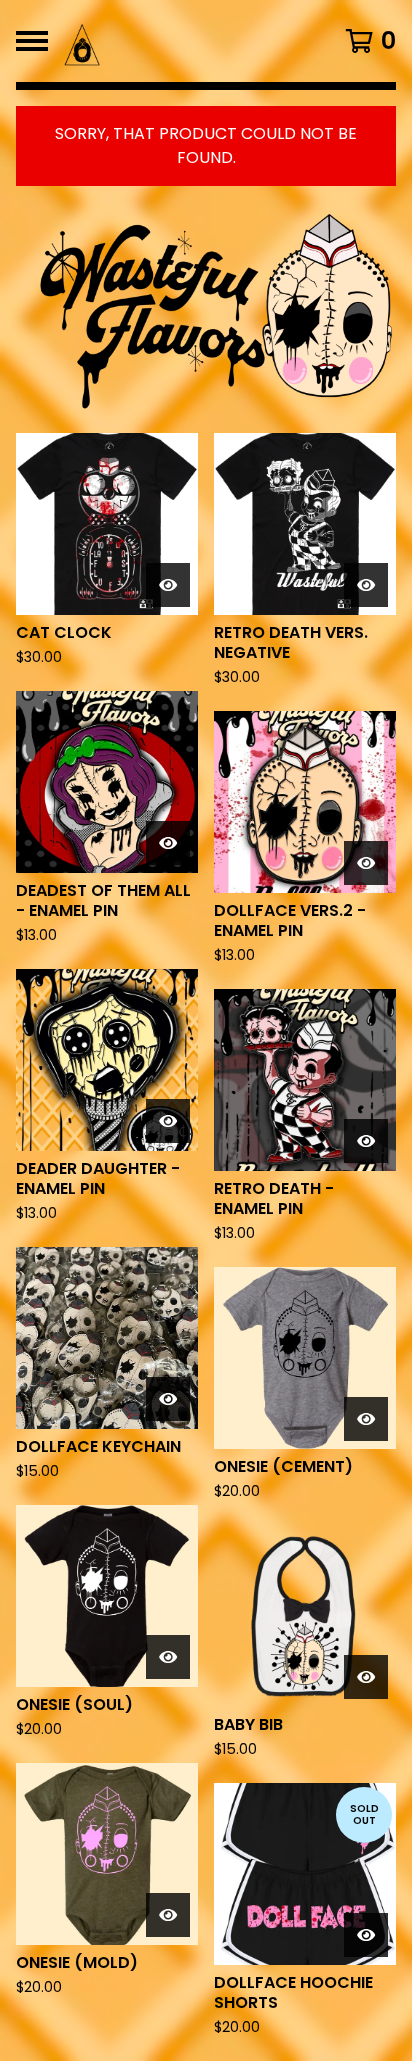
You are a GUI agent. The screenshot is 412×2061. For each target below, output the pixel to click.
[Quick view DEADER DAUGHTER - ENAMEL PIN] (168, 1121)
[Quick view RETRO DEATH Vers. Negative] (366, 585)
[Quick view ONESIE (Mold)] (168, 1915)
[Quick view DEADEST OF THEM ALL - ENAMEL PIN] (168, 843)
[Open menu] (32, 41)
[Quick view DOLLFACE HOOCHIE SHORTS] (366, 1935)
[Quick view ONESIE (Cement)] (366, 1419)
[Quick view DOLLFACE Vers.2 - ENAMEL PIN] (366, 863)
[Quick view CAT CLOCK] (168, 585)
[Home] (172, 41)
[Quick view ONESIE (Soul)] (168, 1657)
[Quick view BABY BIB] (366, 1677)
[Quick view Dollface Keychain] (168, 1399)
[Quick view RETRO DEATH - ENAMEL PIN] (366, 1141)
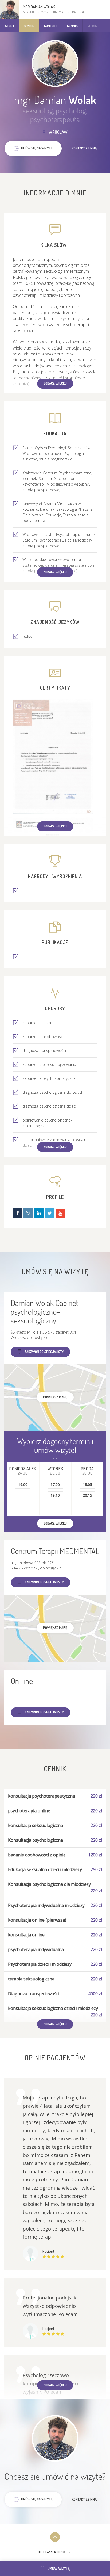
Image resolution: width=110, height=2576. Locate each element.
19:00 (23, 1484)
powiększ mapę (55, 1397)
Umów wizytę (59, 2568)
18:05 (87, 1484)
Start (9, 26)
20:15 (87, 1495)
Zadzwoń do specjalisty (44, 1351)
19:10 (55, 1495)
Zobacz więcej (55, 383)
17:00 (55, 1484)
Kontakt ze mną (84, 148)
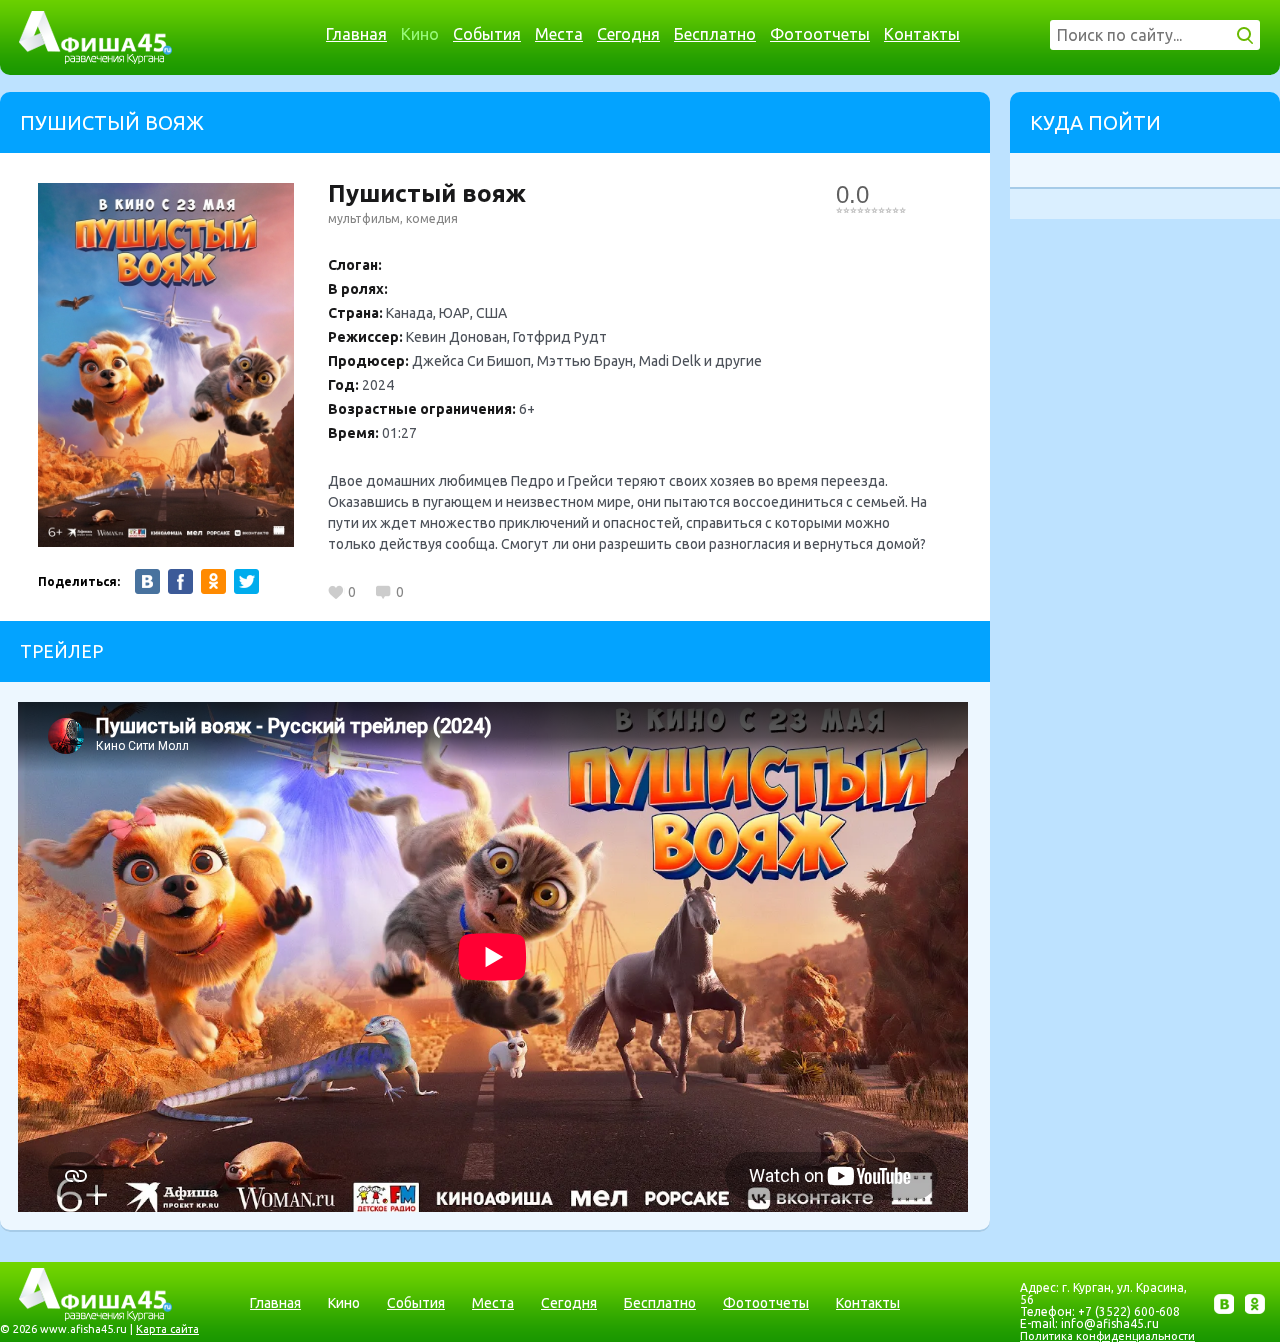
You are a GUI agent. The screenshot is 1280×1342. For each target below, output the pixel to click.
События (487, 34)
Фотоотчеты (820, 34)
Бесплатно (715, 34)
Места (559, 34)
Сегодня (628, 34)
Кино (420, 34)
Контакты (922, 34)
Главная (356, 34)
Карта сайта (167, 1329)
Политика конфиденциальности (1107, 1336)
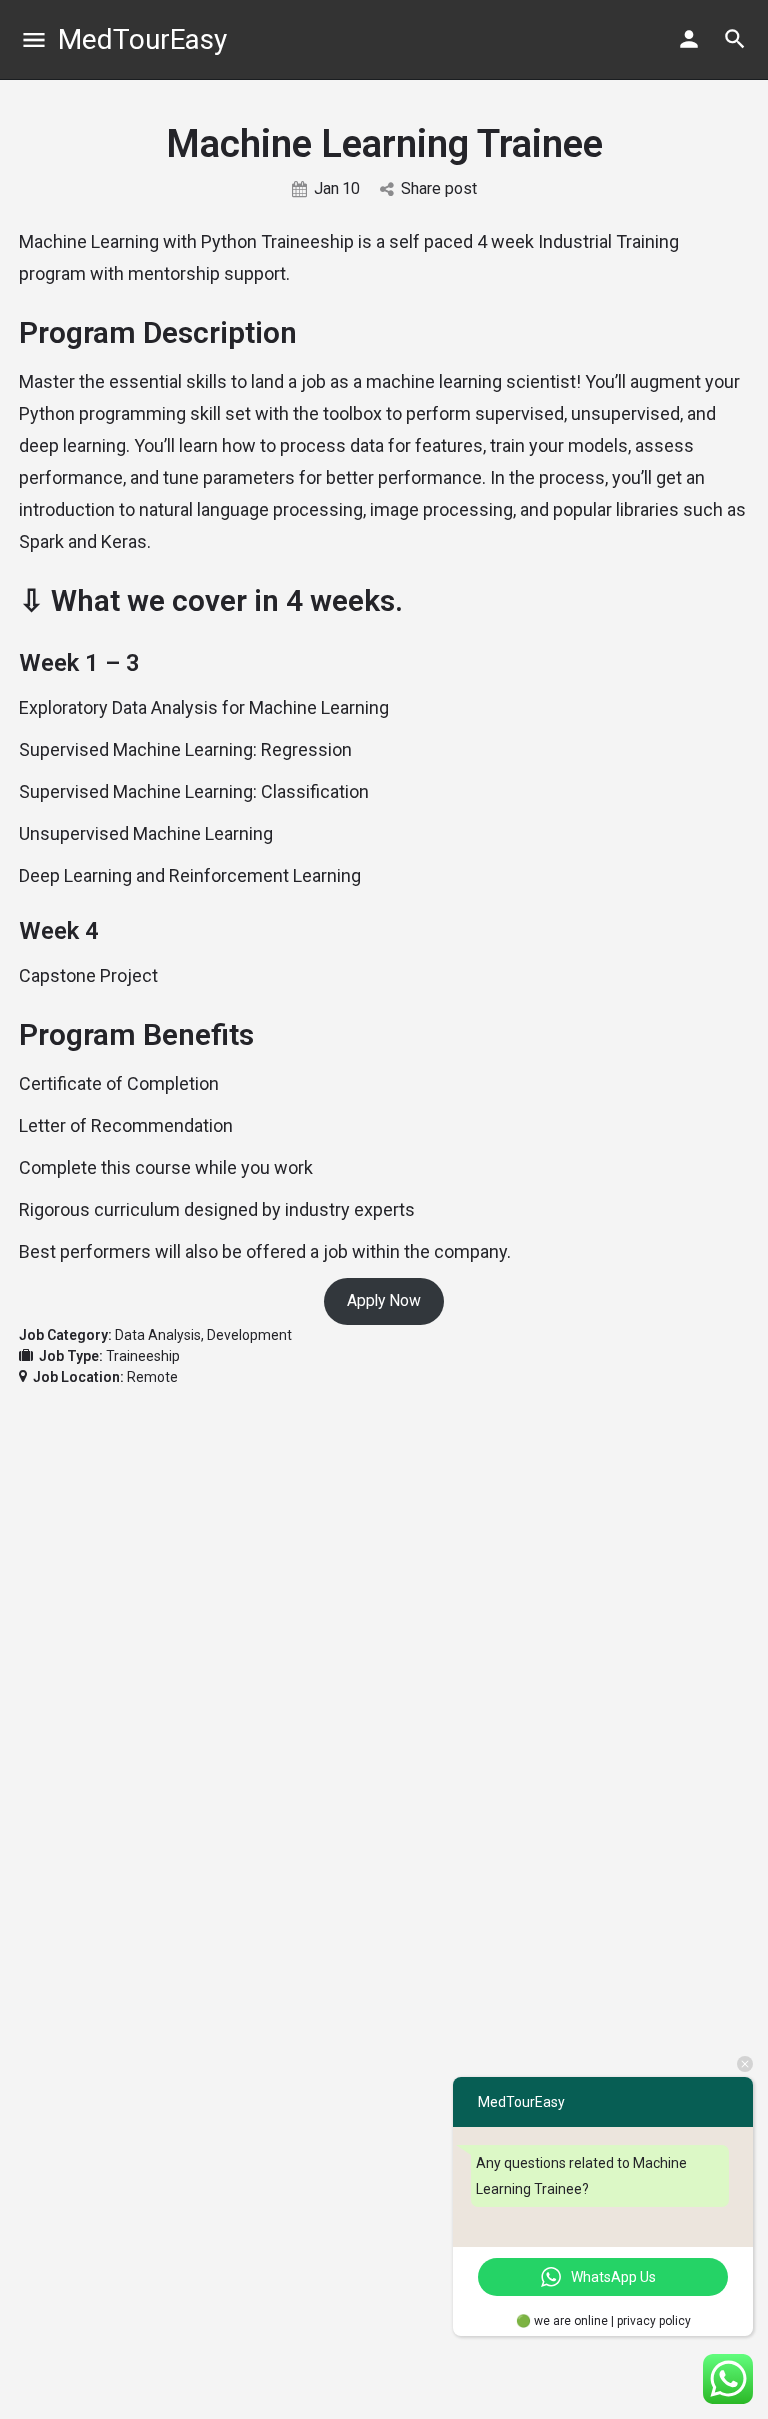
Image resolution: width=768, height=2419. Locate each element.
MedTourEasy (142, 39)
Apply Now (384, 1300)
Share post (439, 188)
• • • • • • •
§ **EXERCISE BRIEF**
Look back at the entries above. Retype the line with "[Quick view RETRO DEATH Vers.", the line with "[Quick view BABY BIB] (366, 1677)", and all lines in between.

§ **ANSWER FOR THIS EXERCISE**
[Quick view RETRO DEATH Vers. Negative] (366, 585)
[Quick view ONESIE (Mold)] (168, 1915)
[Quick view DEADEST OF THEM ALL - ENAMEL PIN] (168, 843)
[Open menu] (32, 41)
[Quick view DOLLFACE HOOCHIE SHORTS] (366, 1935)
[Quick view ONESIE (Cement)] (366, 1419)
[Quick view DOLLFACE Vers.2 - ENAMEL PIN] (366, 863)
[Quick view CAT CLOCK] (168, 585)
[Home] (172, 41)
[Quick view ONESIE (Soul)] (168, 1657)
[Quick view BABY BIB] (366, 1677)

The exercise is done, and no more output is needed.